● DATA
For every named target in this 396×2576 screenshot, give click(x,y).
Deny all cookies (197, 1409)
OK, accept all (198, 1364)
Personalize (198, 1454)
---
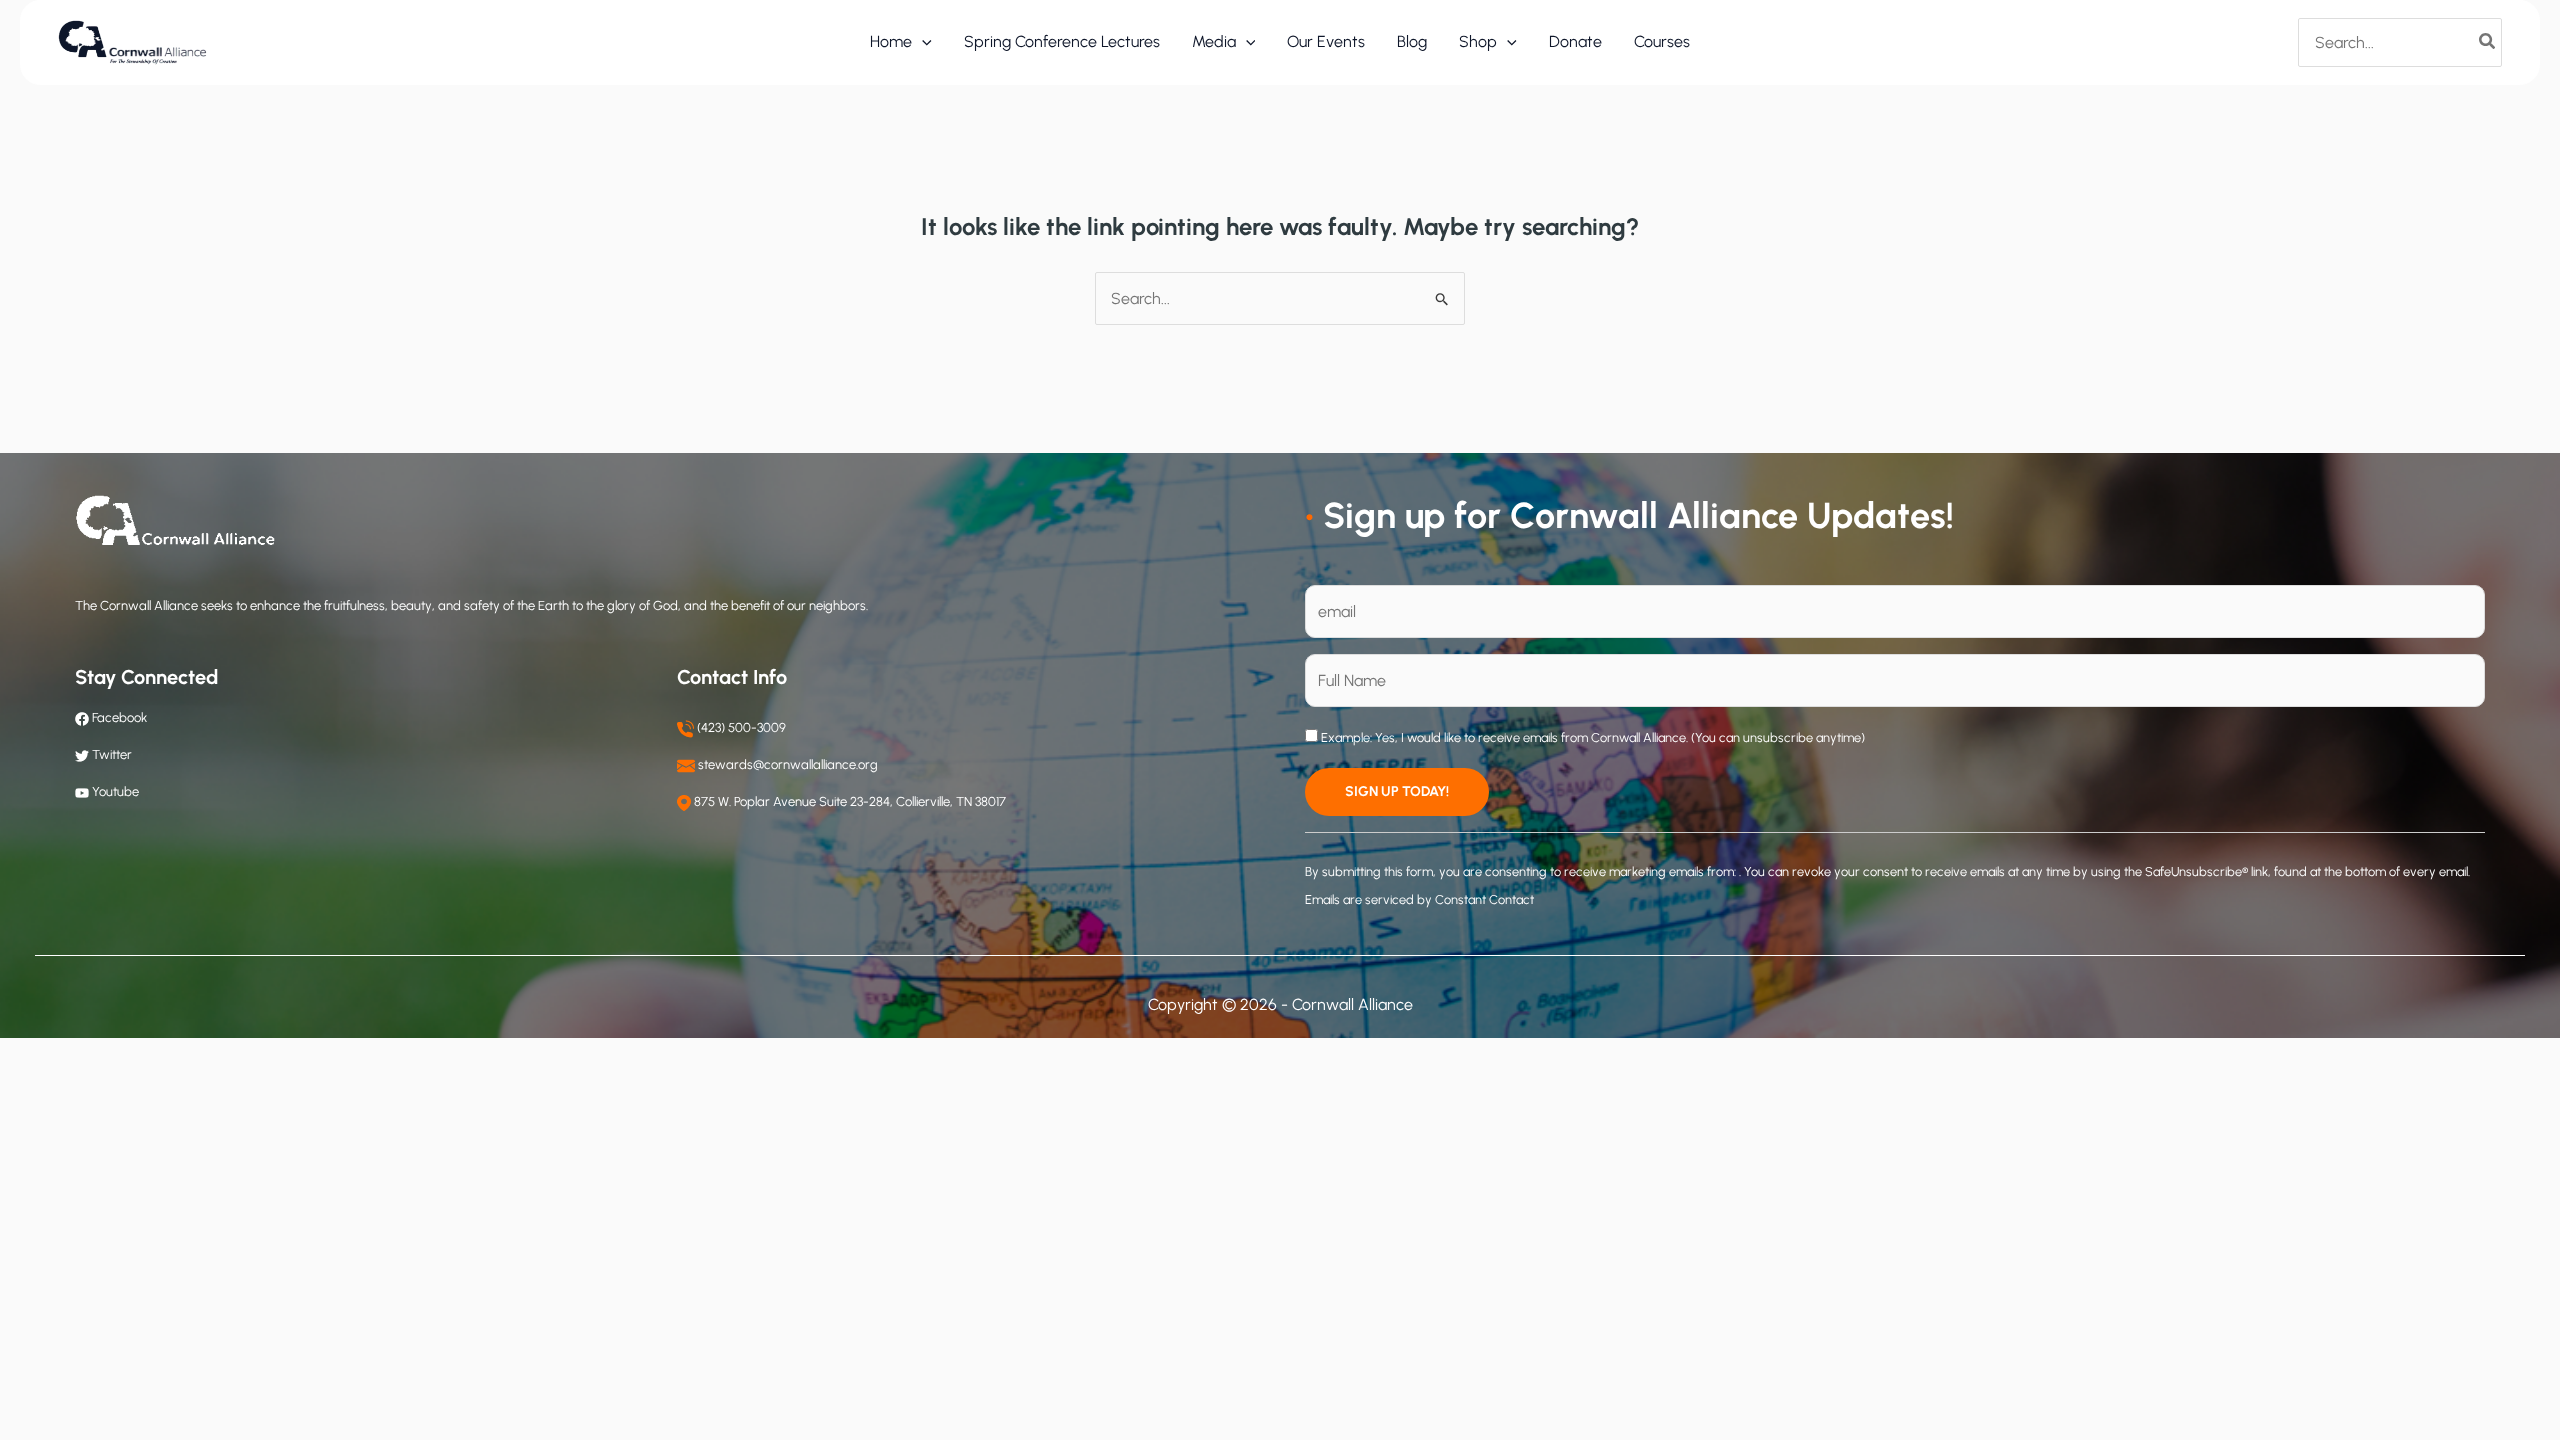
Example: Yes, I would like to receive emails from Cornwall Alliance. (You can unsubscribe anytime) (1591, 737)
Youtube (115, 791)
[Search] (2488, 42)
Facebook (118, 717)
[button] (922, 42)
--
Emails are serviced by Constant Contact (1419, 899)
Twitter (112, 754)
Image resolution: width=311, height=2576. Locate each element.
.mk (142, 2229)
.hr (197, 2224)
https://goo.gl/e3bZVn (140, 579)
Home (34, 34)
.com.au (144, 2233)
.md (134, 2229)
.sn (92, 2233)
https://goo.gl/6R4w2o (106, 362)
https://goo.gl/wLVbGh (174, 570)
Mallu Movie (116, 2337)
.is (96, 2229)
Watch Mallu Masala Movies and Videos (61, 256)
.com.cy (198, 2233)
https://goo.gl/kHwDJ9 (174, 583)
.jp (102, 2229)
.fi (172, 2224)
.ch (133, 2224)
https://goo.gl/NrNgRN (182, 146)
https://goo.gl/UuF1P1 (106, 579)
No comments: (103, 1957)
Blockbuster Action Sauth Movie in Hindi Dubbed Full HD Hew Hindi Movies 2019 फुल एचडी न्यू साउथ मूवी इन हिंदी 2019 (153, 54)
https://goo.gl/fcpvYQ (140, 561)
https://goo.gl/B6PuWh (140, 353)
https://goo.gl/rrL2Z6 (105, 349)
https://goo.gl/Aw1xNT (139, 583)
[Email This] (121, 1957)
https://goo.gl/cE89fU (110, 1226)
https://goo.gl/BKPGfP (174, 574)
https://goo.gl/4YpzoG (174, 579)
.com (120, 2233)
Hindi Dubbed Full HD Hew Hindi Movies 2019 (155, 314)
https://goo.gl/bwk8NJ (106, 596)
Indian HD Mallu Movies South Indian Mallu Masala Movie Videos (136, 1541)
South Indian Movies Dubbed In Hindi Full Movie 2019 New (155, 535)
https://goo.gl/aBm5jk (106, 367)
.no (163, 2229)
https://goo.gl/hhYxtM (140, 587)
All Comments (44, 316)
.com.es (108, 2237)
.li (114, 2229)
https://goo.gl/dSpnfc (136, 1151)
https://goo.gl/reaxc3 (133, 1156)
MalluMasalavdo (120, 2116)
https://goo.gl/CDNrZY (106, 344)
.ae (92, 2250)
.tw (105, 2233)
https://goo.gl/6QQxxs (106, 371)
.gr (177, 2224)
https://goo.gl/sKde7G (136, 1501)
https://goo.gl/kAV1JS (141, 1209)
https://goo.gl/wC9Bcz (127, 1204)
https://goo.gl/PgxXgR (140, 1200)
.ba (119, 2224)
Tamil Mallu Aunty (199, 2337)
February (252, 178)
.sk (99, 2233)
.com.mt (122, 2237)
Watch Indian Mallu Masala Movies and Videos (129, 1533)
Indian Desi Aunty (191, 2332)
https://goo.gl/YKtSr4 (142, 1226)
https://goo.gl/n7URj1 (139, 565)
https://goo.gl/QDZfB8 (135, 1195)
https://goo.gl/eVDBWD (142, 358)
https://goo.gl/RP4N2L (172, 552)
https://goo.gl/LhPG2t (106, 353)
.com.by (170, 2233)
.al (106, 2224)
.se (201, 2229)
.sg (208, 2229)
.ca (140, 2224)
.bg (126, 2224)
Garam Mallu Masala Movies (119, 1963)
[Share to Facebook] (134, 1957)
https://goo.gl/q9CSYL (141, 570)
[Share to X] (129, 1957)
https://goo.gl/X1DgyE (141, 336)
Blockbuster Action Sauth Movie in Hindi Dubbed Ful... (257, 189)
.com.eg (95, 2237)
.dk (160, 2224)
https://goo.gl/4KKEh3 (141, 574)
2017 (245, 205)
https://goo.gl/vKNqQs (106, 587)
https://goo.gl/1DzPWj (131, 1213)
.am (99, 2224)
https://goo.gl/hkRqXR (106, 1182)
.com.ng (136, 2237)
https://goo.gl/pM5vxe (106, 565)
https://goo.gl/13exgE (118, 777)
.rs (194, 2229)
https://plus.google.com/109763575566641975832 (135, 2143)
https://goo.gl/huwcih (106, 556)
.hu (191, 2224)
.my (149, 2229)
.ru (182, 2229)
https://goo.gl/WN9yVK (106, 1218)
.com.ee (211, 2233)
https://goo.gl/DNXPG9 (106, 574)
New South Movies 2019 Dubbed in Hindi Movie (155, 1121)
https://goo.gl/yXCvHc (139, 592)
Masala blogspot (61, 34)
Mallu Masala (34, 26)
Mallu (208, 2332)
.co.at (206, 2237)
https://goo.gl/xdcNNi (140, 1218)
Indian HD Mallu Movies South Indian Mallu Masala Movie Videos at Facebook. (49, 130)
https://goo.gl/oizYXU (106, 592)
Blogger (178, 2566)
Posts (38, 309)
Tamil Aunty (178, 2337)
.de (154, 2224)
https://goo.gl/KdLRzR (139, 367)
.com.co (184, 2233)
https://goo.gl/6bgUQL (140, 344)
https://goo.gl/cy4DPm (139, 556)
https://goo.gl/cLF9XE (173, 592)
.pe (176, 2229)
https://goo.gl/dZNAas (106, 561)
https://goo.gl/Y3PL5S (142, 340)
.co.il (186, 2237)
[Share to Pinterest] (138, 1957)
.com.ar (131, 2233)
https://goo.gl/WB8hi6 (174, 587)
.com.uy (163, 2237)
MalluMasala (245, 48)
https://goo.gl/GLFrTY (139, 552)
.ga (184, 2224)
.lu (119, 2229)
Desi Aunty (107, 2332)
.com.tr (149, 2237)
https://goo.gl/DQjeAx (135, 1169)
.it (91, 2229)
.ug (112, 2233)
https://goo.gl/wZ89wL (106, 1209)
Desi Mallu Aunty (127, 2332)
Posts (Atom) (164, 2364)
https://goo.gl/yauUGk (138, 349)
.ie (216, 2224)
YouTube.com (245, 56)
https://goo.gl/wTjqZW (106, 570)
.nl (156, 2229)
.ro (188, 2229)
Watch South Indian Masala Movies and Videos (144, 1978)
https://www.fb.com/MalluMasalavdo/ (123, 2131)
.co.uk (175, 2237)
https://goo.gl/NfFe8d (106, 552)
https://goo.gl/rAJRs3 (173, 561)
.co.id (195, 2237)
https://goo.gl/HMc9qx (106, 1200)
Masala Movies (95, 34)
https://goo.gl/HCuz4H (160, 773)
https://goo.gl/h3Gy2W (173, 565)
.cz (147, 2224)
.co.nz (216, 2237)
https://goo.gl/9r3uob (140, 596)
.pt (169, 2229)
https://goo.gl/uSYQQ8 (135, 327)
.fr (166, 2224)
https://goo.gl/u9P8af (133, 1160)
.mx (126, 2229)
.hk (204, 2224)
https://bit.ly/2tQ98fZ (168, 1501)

● PROBLEM STATEMENT
State how many lines of the data above contain the string "Desi", leaving out everything but the number.

● SOLUTION FOR THIS TASK
3